Why your training has to know about your week
Most people treat stress and fitness as separate departments. They see someone for the mind and someone for the body, and the two never compare notes. The training plan barrels on regardless of how wrecked you are.
A 2020 meta-analysis in the British Journal of Sports Medicine found that combined physical and psychological approaches produced significantly greater improvements in chronic pain and function than physical approaches alone (Ho et al., 2020). The takeaway is simple: your body does not experience training and stress as separate things, so your training should not pretend they are.
How Sway approaches this
Sway gives you one dedicated coach, qualified in both Pilates and Strength, who works with you in your home across London or live online. Because the same person sees you week after week, they notice when you arrive frayed and adjust accordingly: fewer sets, lower intensity, more controlled breathing and recovery work, rather than pushing through and digging the hole deeper.
Your coach is not a therapist, and will not pretend to be. If stress, sleep or low mood are genuinely getting in the way, Sway can introduce you to a trusted independent specialist through its vetted referral network. They are not Sway staff; they are people your coach knows and trusts, suggested only when it would genuinely help.
What you can do today
Notice where you hold tension. Jaw, shoulders, lower back. These are your body's stress signatures.
If you wake with a clenched jaw or tight shoulders, that is not only muscle tightness. It is your nervous system telling you something. Stretching or massage can ease the symptom, but they will not touch the cause if the cause is the way you are living.

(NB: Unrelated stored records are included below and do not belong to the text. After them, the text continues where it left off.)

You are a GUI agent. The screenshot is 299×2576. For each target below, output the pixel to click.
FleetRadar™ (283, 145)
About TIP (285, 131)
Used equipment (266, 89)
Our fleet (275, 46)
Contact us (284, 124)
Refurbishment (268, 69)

If training has started to feel heavier than it should, that is worth a conversation. Sway offers a free initial assessment, online or in your home in London.
References
1. Ivarsson A, et al. Psychosocial factors and sport injuries: meta-analyses for prediction and prevention. Sports Medicine. 2017.
2. Stults-Kolehmainen MA, Sinha R. The effects of stress on physical activity and exercise. Sports Medicine. 2014.
3. Marcora SM, et al. Mental fatigue impairs physical performance in humans. Journal of Applied Physiology. 2009.
4. Ho LYW, et al. Psychological interventions for chronic pain. British Journal of Sports Medicine. 2020.